Each line from the one that holds "This screenshot has height=1249, width=530." to the end of the records is to be retyped exactly. Pictures are not part of the copy.

• DATA PROVIDED:
········
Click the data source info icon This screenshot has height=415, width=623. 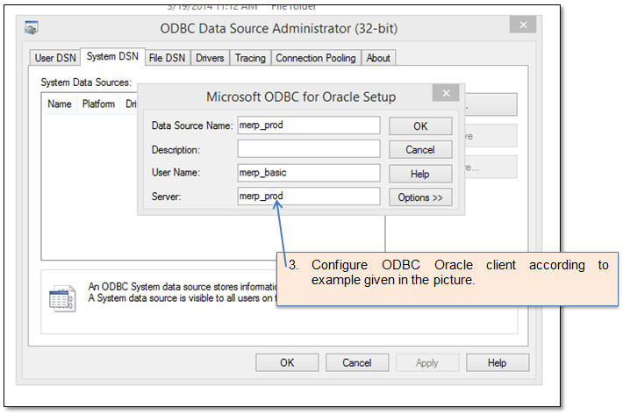(x=62, y=297)
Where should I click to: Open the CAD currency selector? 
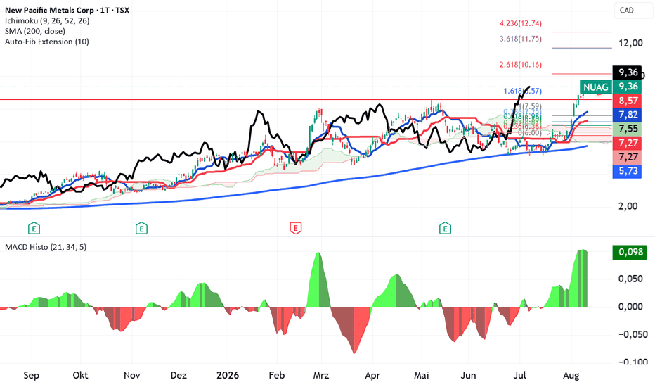(633, 11)
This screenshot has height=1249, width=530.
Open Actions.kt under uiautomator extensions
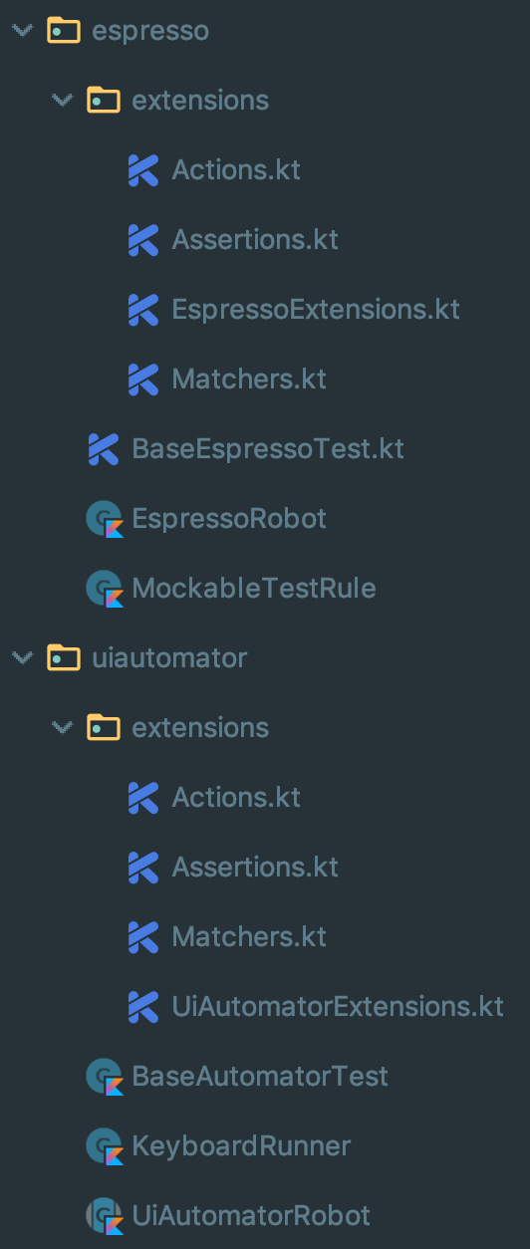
········
• RESPONSE AREA:
This screenshot has height=1249, width=530.
Open Actions.kt under uiautomator extensions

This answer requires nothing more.